» **Exercise prompt**
Filter the records for lines holding the string "agent".

» **Input material**
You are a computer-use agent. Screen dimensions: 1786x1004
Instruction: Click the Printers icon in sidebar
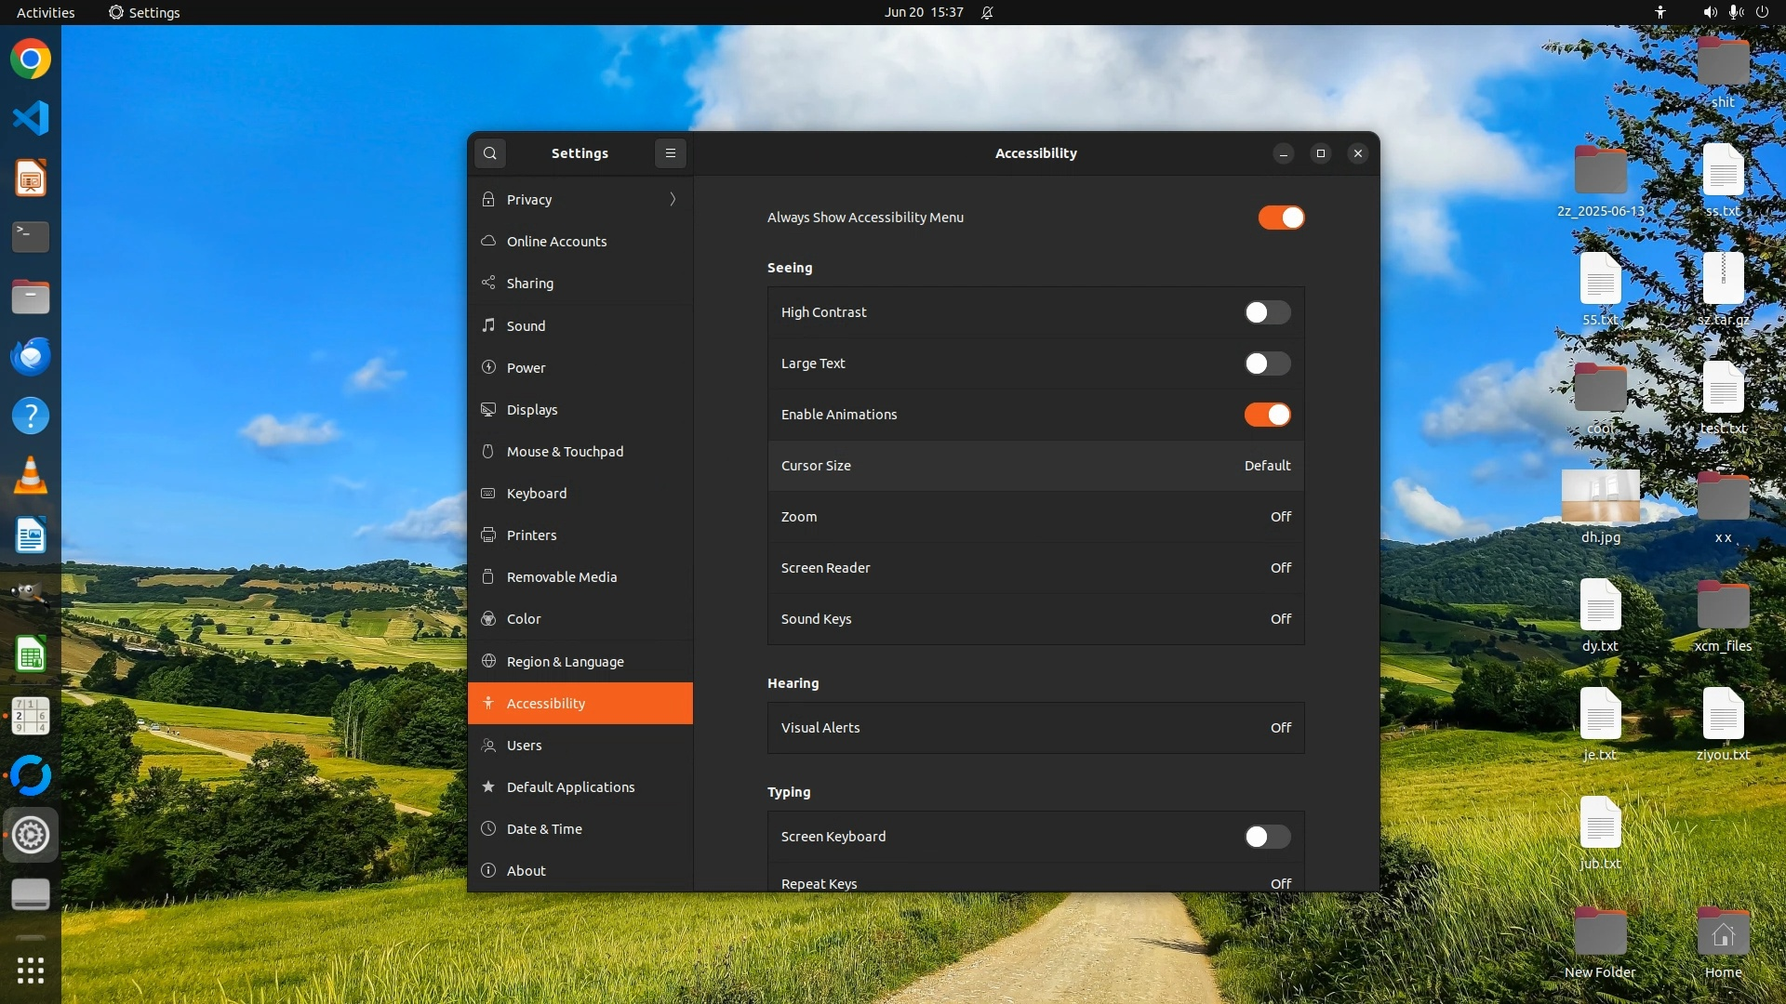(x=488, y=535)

--

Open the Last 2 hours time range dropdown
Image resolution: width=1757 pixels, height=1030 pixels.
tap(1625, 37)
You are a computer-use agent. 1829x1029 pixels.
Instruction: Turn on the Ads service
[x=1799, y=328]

--

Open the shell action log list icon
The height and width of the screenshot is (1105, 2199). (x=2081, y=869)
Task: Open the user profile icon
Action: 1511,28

» **Task output**
You are a computer-use agent. Screen dimensions: 1786x1004
You are a computer-use agent. 1829x1029 pixels.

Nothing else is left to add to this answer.